Over Q3 2022, Velo3D generated $19.1 million in revenue, a substantial increase on the $8.7 million it brought in during Q3 2021, but 2.6% less than the $19.6 million it reported in Q2 2022. The firm says its year-on-year growth was driven by increased system sales and a more favorable product mix, which drove its average sale upwards, but shipping issues caused it to suffer a sequential quarterly dip.
“Our third quarter performance reflects solid execution as we again posted strong year over year revenue growth, increased our sizeable backlog and expanded our new and existing customer footprint,” said Velo3D CEO Benny Buller. “However, our third quarter financial results were impacted by key component shortages which affected our production schedule, resulting in certain system shipment delays.”
Velo3D’s Q3 2022 Financials
In each of its five financials since Velo3D went public on the NYSE in late-2021, it has reported annual revenue growth, and Q3 2022 is no different. On the firm’s earnings call, Buller said that it saw “high demand” for the Sapphire and Sapphire XC in the quarter, reflecting its success in continuing to expand into markets and address new applications.
In practice, Velo3D’s CEO explained how this increased traction has attracted orders from two market-leading European aerospace firms, as well as a ‘top tier automotive OEM’ over in the US. However, while the company’s technology continues to address new use cases, Buller admitted that supply disruptions have previously limited its ability to build the machines necessary to meet demand.
As such, despite Velo3D’s bookings growing 50% sequentially to $27 million, and its backlog now totalling $66 million, missing its production targets means it has had to lower its FY 2022 guidance to $75-$80 million. That said, as it now has all the system-level electronics parts needed to fulfill its production plan in Q4, the firm doesn’t anticipate suffering the same issues. Buller added that as Velo3D “gains production experience,” challenges posed by new product launches “will diminish.”
|Financials ($)||Q2 2022||Q3 2022||Difference ($)||Difference (%)||Q3 2021||Q3 2022||Difference ($)||Difference (%)|
|GAAP Gross Margin (%)||6.3||-0.6||-6.9m||-90.5||16.9||-0.6||-17.5||-103.6|
|GAAP Net Proft/Loss||128.0m||-75.2m||-203.2m||-41.3||-66.6m||-75.2m||-8.6m||-12.9|
|Cash & Investments||142.0m||113.0m||-29.0m||-20.4||297.0m||113.0m||-184.0m||-62.0|
Building on growth opportunities
Supply chain issues aside, Velo3D managed to pass a number of sales milestones during Q3 2022, which no doubt position it well for future growth. In August, Velo3D sold a Sapphire XC to Pratt & Whitney, a high-profile manufacturer that operates as part of Raytheon, an aerospace company which has itself been known to dabble in 3D printing. In fact, Raytheon and Hexagon unveiled a metal 3D printing defect detection software earlier this month, with widespread potential use cases.

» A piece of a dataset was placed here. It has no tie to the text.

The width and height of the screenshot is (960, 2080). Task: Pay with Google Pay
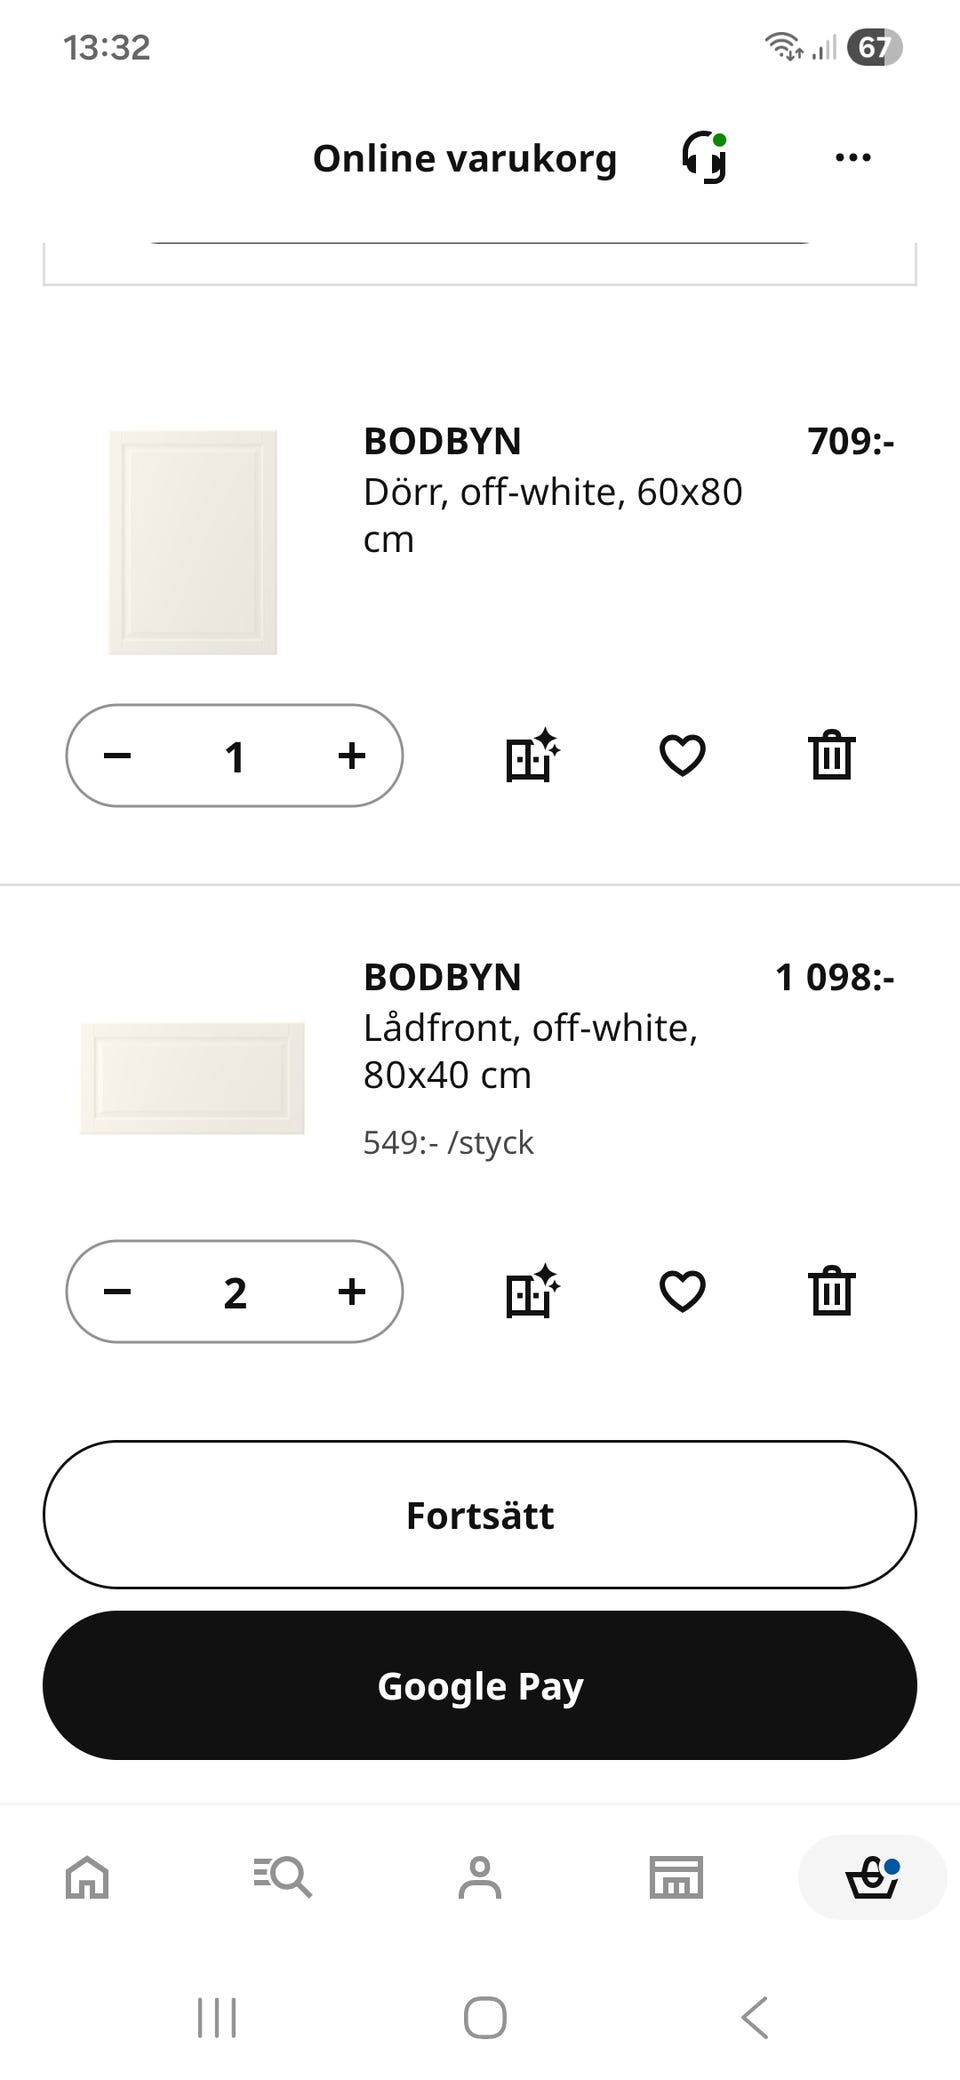tap(480, 1685)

Velo3D’s Hartech Group partnership could also prove a key revenue driver for some time to come. Struck during the quarter, the deal will see Hartech distribute the firm’s machines to US federal agencies. Given that the firm works exclusively with customers in the federal government like the US Department of Defense, it could soon become an important (and lucrative) partner.
Having built up a strong backlog and sales channels, Buller explained on Velo3D’s earnings call that it’s now focusing on streamlining its production process and targeting profitability. These efforts have not only seen the company reduce its material balance, but outsource the creation of certain sub-assemblies, while seeking to drive greater efficiency on its factory floor.

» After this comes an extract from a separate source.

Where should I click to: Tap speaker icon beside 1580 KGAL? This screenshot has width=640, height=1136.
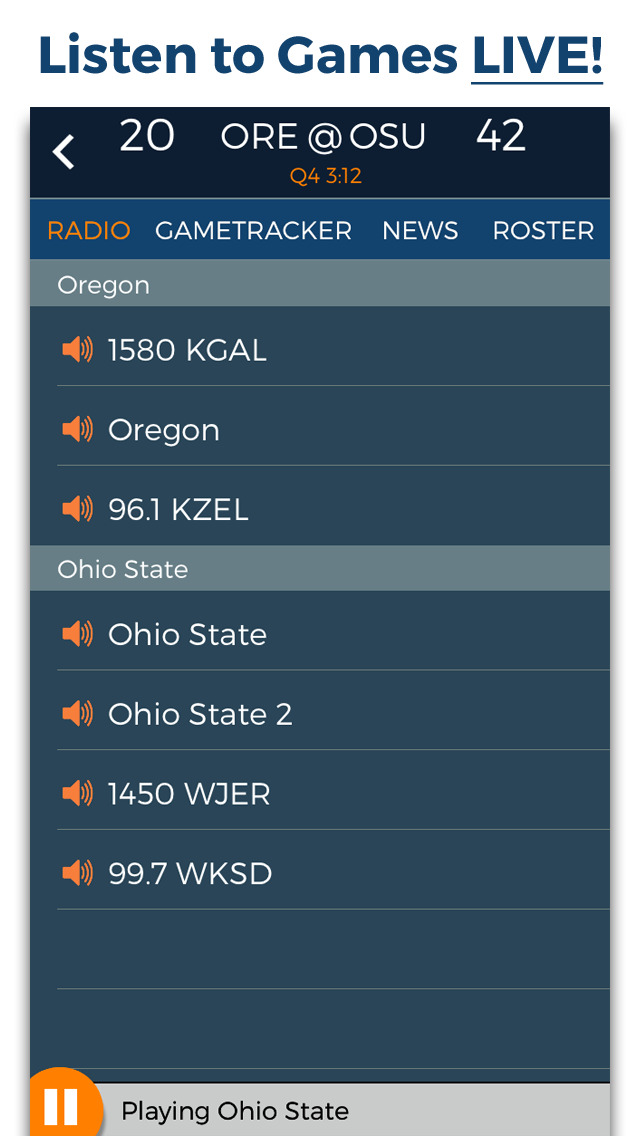click(x=77, y=349)
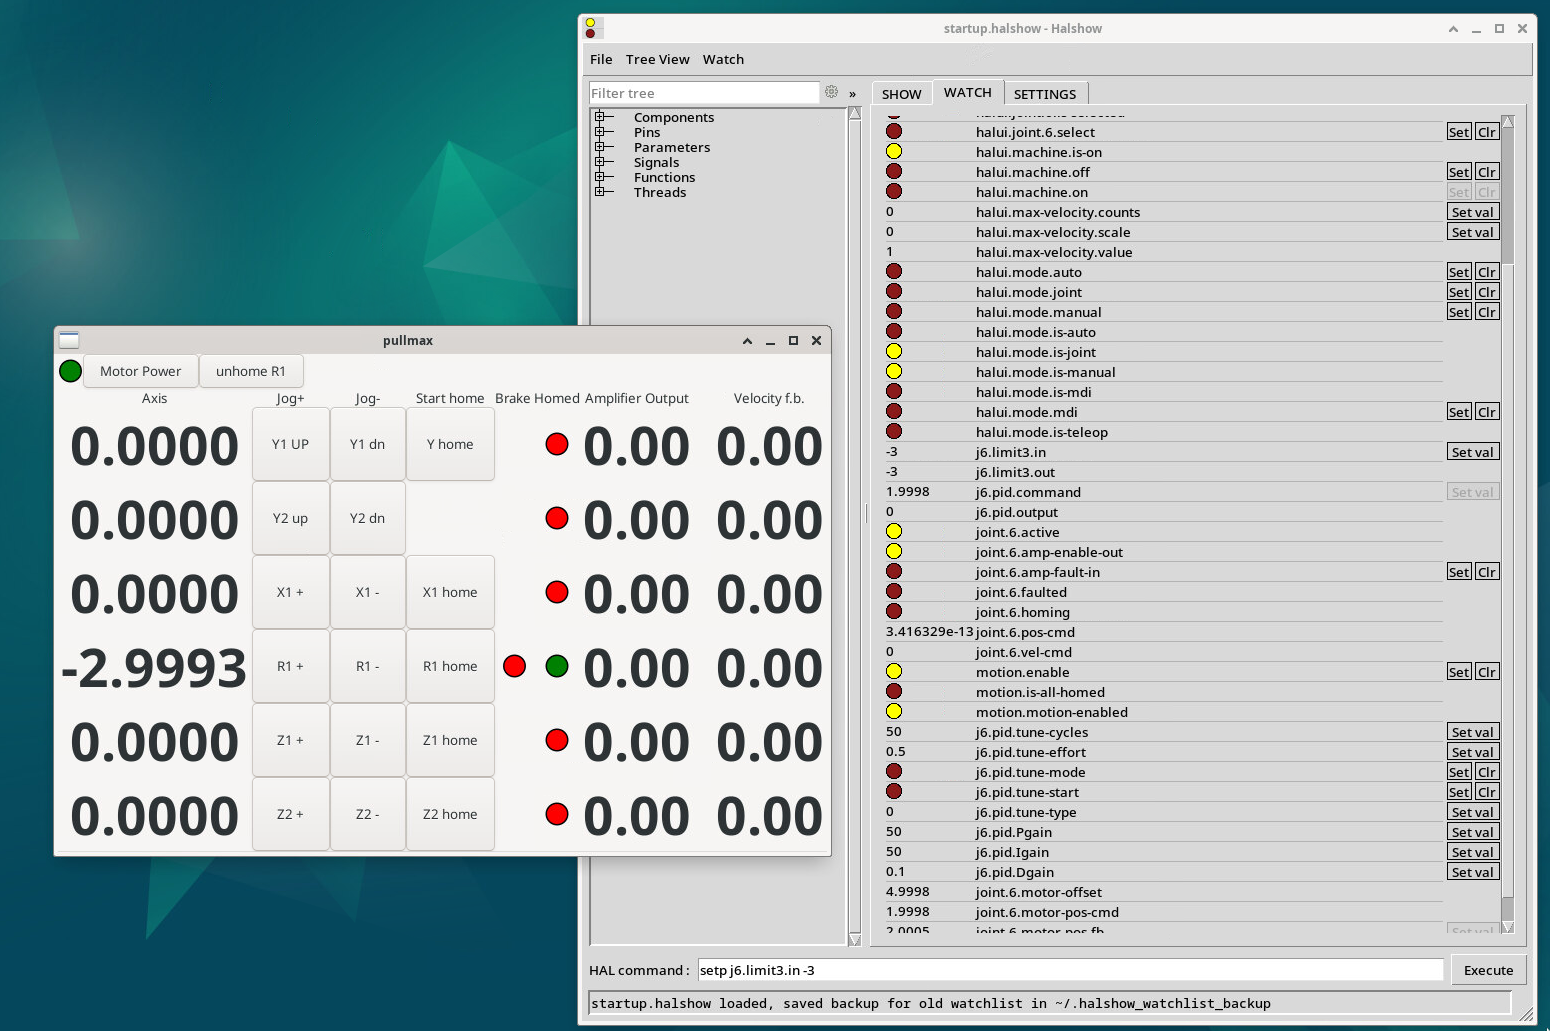This screenshot has height=1031, width=1550.
Task: Click Set for halui.machine.off pin
Action: pos(1459,172)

“We are confident that we have a clear path to profitability given our current capital resources,” added Buller. “We expect to achieve this by leveraging our strong top line growth, our focus on rapidly accelerating production efficiency, prudent expense and working capital management and a return to normalized pricing.”
Forecasting further revenue rises
Heading into Q4 2022, Velo3D has set its guidance at $24-29 million, which if realized, would constitute sequential growth of 25.7% to 51.8%. According to Buller, this projected revenue rise, fuelled largely by the firm’s backlog, reflects the strength of its expansion into new industries, particularly those with high-value applications.
“We are continuing to expand our industry footprint outside the space sector with new customer additions and follow-on purchases from companies in the aviation, hypersonics, automotive, defense, and energy industries,” concluded Buller. “We are excited about the future opportunity and believe we are well positioned to capitalize on the growing demand for high-value 3D printed metal parts.”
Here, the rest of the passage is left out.